:: WHAT THE EXERCISE ASKS ::
The range to repeat runs from the line with "The width and" to the last line below, both ends included; give it exactly and without pictures.

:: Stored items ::
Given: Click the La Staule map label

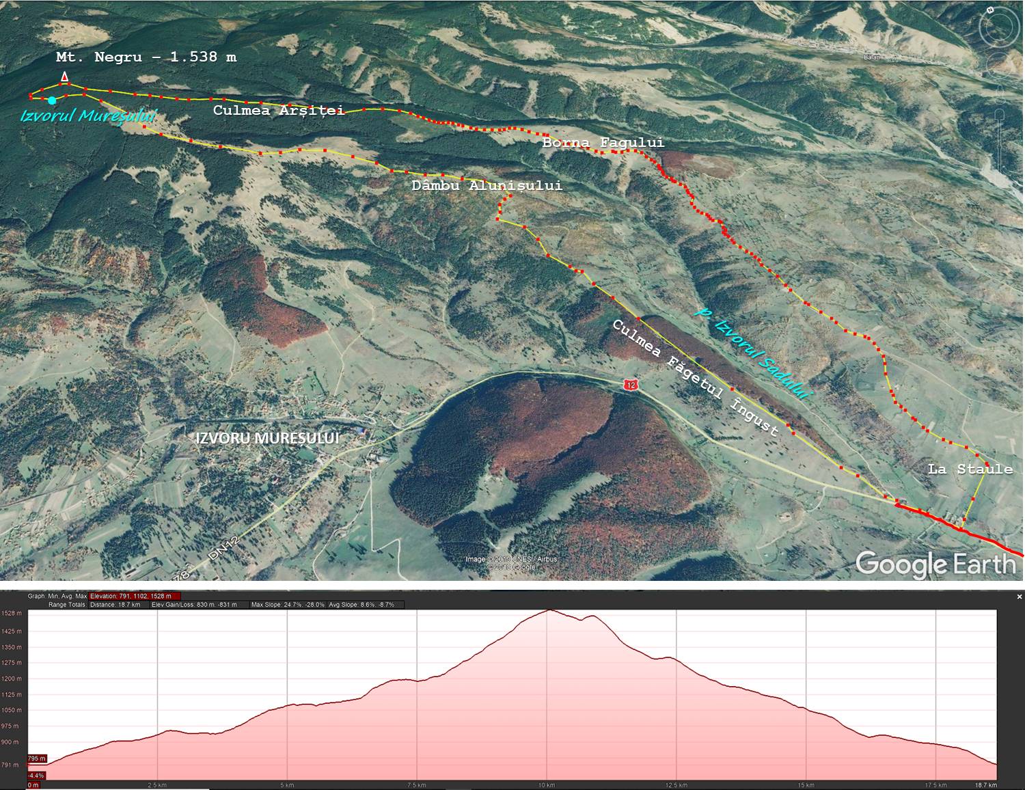Looking at the screenshot, I should (x=970, y=469).
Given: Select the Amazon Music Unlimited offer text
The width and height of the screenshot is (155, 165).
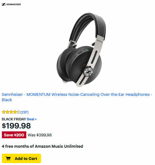Looking at the screenshot, I should tap(42, 146).
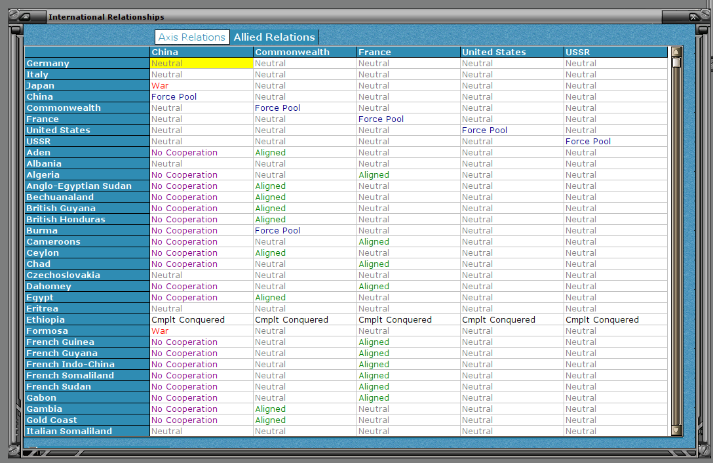Close the International Relationships window
Screen dimensions: 713x463
pos(693,17)
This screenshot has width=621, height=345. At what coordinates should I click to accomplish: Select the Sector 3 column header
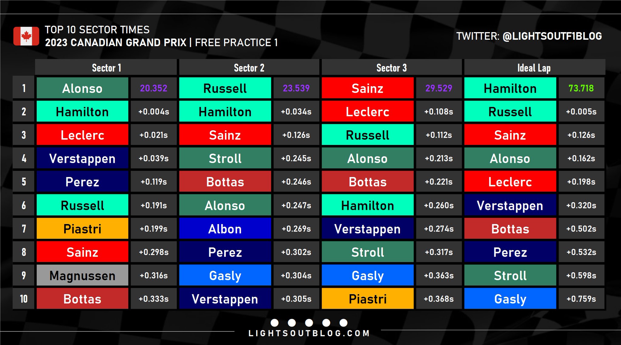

:: RESULT FOR THIS EXERCISE ::
The width and height of the screenshot is (155, 165).
Looking at the screenshot, I should tap(42, 146).
Close the International Relationships window
Screen dimensions: 713x463
pos(693,17)
This screenshot has width=621, height=345. At what coordinates should I click to accomplish: Select the Sector 3 column header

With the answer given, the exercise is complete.